[Opening Supplied records section]

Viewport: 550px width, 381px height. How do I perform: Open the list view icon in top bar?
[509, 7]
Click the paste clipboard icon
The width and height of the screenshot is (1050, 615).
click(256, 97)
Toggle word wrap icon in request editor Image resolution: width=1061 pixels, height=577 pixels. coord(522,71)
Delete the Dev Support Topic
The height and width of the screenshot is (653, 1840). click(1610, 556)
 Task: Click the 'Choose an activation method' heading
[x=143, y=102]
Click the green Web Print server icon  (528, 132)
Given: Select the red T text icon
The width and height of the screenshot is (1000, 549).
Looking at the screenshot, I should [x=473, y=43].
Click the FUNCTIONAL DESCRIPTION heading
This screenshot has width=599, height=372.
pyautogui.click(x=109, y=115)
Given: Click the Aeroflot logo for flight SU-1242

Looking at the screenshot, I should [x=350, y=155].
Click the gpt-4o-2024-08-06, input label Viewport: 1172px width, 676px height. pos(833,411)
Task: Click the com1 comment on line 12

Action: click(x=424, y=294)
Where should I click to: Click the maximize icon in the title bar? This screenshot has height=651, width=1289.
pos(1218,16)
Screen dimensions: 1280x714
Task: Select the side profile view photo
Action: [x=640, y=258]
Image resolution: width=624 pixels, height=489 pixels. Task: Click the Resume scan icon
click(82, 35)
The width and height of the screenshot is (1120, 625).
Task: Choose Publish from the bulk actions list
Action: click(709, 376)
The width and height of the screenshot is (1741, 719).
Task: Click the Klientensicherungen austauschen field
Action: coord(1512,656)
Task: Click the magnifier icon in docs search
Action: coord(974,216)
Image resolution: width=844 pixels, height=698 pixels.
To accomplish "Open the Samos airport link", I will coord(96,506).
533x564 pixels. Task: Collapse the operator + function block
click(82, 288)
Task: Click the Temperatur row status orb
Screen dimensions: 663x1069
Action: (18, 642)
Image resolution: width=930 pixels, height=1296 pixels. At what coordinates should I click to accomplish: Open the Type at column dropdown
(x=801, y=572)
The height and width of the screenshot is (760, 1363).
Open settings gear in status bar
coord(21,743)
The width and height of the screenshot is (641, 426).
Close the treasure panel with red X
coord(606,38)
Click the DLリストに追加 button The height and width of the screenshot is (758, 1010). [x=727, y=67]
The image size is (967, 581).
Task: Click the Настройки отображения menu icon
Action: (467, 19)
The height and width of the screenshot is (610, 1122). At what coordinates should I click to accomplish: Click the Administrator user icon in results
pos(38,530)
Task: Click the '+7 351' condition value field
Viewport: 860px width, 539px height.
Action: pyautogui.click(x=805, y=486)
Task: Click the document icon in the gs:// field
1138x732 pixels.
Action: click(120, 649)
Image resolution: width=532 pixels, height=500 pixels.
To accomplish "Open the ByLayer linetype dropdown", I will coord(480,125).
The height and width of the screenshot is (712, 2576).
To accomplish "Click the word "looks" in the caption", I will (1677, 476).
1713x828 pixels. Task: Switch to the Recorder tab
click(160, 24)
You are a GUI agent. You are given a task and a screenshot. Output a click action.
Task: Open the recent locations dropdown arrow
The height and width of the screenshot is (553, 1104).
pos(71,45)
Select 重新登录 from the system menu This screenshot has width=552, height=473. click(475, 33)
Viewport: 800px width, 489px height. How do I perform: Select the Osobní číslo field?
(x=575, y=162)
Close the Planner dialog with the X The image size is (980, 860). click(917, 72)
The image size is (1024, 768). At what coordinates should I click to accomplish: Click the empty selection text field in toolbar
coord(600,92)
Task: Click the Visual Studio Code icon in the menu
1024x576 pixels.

[Closing Supplied records section]

What is required ::
The response should be an exact copy of all the records above.

Problem solution ::
Viewport: 550px width, 381px height. How do I perform: Open the list view icon in top bar?
[509, 7]
Click the paste clipboard icon
The width and height of the screenshot is (1050, 615).
click(256, 97)
Toggle word wrap icon in request editor Image resolution: width=1061 pixels, height=577 pixels. coord(522,71)
Delete the Dev Support Topic
The height and width of the screenshot is (653, 1840). click(1610, 556)
 Task: Click the 'Choose an activation method' heading
[x=143, y=102]
Click the green Web Print server icon  (528, 132)
Given: Select the red T text icon
The width and height of the screenshot is (1000, 549).
Looking at the screenshot, I should [x=473, y=43].
Click the FUNCTIONAL DESCRIPTION heading
This screenshot has width=599, height=372.
pyautogui.click(x=109, y=115)
Given: Click the Aeroflot logo for flight SU-1242

Looking at the screenshot, I should [x=350, y=155].
Click the gpt-4o-2024-08-06, input label Viewport: 1172px width, 676px height. pos(833,411)
Task: Click the com1 comment on line 12

Action: click(x=424, y=294)
Where should I click to: Click the maximize icon in the title bar? This screenshot has height=651, width=1289.
pos(1218,16)
Screen dimensions: 1280x714
Task: Select the side profile view photo
Action: [x=640, y=258]
Image resolution: width=624 pixels, height=489 pixels. Task: Click the Resume scan icon
click(82, 35)
The width and height of the screenshot is (1120, 625).
Task: Choose Publish from the bulk actions list
Action: click(709, 376)
The width and height of the screenshot is (1741, 719).
Task: Click the Klientensicherungen austauschen field
Action: coord(1512,656)
Task: Click the magnifier icon in docs search
Action: coord(974,216)
Image resolution: width=844 pixels, height=698 pixels.
To accomplish "Open the Samos airport link", I will coord(96,506).
533x564 pixels. Task: Collapse the operator + function block
click(82, 288)
Task: Click the Temperatur row status orb
Screen dimensions: 663x1069
Action: (18, 642)
Image resolution: width=930 pixels, height=1296 pixels. At what coordinates should I click to accomplish: Open the Type at column dropdown
(x=801, y=572)
The height and width of the screenshot is (760, 1363).
Open settings gear in status bar
coord(21,743)
The width and height of the screenshot is (641, 426).
Close the treasure panel with red X
coord(606,38)
Click the DLリストに追加 button The height and width of the screenshot is (758, 1010). [x=727, y=67]
The image size is (967, 581).
Task: Click the Настройки отображения menu icon
Action: (467, 19)
The height and width of the screenshot is (610, 1122). At what coordinates should I click to accomplish: Click the Administrator user icon in results
pos(38,530)
Task: Click the '+7 351' condition value field
Viewport: 860px width, 539px height.
Action: pyautogui.click(x=805, y=486)
Task: Click the document icon in the gs:// field
1138x732 pixels.
Action: click(120, 649)
Image resolution: width=532 pixels, height=500 pixels.
To accomplish "Open the ByLayer linetype dropdown", I will coord(480,125).
The height and width of the screenshot is (712, 2576).
To accomplish "Click the word "looks" in the caption", I will (1677, 476).
1713x828 pixels. Task: Switch to the Recorder tab
click(160, 24)
You are a GUI agent. You are given a task and a screenshot. Output a click action.
Task: Open the recent locations dropdown arrow
The height and width of the screenshot is (553, 1104).
pos(71,45)
Select 重新登录 from the system menu This screenshot has width=552, height=473. click(475, 33)
Viewport: 800px width, 489px height. How do I perform: Select the Osobní číslo field?
(x=575, y=162)
Close the Planner dialog with the X The image size is (980, 860). click(917, 72)
The image size is (1024, 768). At what coordinates should I click to accomplish: Click the empty selection text field in toolbar
coord(600,92)
Task: Click the Visual Studio Code icon in the menu
1024x576 pixels.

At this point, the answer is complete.